ROSE BOWL: MICHIGAN 22, USC 14 : PEETE AT A LOSS : Quarterback Can’t Find Words to Explain Trojans’ Demise in Second Half
USC Coach Larry Smith said that he was angry--"damned angry"--because of the way his team played, or didn’t play, Monday in the second half of the 22-14 Rose Bowl loss to Michigan.
USC quarterback Rodney Peete said that he could understand his coach’s feelings.
But that didn’t necessarily mean that Peete shared them. He said that he was more sad than angry. Sad and confused.
It was the fourth bowl game that the Trojans have played since Peete, a senior, joined them in 1985, and their fourth loss. He was the starting quarterback in consecutive Rose Bowl losses, the first time that USC has lost two straight in a game that it has dominated through the years.
USC again appeared to be the better team in the first half Monday, leading, 14-3, after Peete’s second-quarter touchdown runs of 1 and 4 yards.
His second touchdown came on a third-down option keeper, and while that was an important play, more impressive on that 67-yard, 12-play drive was his scramble for 23 yards to the Michigan 9.
Perhaps it was such plays, when Peete appeared as if he could elude the Wolverines all day, that gave the Trojans a false sense of security and, Smith indicated, cost them the game. In the second half, the Wolverines caught Peete. And they caught and past the Trojans.
Afterward, Peete stood on a chair outside the locker room and tried to talk over the drums of the Michigan band. For once, someone rescued him, leading him into an interview tent, where he was provided with a microphone.
"(Coach) should be mad because we didn’t come out to play in the second half,” Peete said. “Michigan came out to play, and we didn’t.
“That’s uncharacteristic of us.
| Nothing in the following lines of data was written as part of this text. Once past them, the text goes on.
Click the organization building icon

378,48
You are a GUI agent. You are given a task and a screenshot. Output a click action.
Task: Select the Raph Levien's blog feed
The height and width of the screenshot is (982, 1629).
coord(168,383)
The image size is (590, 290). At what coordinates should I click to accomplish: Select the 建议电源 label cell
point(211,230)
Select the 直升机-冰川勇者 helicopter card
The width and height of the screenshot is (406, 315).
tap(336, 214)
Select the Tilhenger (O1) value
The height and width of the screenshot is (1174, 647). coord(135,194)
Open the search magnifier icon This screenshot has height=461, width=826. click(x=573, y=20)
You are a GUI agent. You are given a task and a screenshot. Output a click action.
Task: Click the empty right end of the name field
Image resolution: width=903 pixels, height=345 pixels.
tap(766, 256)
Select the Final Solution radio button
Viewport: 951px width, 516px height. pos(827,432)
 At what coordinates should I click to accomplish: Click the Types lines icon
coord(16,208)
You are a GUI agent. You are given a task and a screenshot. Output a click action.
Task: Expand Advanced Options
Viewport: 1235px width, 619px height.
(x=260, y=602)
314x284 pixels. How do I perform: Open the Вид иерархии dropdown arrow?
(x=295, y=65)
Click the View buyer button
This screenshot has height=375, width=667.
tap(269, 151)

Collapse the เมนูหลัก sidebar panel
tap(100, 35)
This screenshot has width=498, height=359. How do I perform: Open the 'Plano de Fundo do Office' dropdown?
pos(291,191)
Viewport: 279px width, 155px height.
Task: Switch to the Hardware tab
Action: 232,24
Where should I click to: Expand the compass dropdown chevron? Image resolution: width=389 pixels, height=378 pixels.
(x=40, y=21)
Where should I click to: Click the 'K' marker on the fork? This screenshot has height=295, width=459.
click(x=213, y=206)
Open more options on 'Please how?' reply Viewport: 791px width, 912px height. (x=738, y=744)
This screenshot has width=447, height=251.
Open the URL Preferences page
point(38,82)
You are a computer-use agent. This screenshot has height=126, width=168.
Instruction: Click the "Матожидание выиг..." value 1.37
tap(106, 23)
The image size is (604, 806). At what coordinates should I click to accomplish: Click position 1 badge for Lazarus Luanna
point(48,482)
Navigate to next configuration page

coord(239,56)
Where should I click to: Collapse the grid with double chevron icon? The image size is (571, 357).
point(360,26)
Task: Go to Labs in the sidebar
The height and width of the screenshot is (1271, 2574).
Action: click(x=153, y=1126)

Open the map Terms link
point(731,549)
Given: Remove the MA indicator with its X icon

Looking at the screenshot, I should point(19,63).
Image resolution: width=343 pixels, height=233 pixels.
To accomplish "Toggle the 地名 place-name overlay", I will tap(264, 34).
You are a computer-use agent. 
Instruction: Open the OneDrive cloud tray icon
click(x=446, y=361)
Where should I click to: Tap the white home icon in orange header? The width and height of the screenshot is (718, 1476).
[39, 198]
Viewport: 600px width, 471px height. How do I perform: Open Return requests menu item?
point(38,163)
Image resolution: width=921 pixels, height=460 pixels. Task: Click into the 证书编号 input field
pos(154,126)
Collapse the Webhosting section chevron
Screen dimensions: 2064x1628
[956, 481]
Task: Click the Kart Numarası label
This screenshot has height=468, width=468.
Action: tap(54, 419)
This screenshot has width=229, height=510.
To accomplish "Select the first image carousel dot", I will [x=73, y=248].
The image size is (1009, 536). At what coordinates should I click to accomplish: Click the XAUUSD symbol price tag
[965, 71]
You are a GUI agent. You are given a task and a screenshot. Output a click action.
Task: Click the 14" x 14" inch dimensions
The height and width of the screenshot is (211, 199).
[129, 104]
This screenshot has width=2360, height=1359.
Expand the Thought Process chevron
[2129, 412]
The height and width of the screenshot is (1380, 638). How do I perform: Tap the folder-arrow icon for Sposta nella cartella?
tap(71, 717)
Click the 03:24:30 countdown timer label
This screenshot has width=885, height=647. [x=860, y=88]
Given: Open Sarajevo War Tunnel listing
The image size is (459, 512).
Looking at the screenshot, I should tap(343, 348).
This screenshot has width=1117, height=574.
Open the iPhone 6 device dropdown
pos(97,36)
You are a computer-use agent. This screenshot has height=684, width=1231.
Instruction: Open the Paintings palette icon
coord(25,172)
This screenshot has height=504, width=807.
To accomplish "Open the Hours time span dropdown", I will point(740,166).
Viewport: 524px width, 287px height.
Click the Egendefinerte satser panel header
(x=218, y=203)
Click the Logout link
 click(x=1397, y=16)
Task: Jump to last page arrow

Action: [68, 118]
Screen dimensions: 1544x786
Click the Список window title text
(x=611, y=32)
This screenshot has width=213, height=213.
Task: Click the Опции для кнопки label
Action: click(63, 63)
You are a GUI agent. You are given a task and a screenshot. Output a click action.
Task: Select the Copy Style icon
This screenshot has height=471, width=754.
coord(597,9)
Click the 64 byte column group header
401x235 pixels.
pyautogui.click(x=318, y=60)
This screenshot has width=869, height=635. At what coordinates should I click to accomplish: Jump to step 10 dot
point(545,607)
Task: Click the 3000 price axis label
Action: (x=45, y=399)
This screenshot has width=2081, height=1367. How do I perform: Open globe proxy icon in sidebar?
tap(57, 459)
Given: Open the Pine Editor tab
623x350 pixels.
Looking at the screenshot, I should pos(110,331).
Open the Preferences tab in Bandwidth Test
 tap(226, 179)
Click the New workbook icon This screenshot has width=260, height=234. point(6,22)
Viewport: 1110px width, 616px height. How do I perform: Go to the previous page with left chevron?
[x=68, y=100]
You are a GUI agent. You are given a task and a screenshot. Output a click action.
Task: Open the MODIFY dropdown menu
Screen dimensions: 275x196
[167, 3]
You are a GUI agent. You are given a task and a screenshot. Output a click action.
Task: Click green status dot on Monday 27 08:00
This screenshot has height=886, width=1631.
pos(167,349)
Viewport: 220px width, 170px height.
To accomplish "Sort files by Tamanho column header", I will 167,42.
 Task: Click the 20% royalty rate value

All year, we’ve been a second-half football team. We pound on teams for three quarters, and then, in the fourth quarter, the game is ours. Today, we forgot to come out and play in the second half.”
Smith didn’t blame Peete, who passed for 158 yards (15 completions in 21 attempts with 2 interceptions) and rushed for 42.
“Rodney played pretty good, but I don’t think he got a whole lot of help from some other people today,” Smith said.
Smith pointed the finger at Peete’s protection, which, in this case, was hardly any protection at all.
Take this sequence for example: After Michigan took a 15-14 lead with a touchdown run on the first play of the fourth quarter, USC, needing to establish its offense to regain momentum, began its next possession on its own 26.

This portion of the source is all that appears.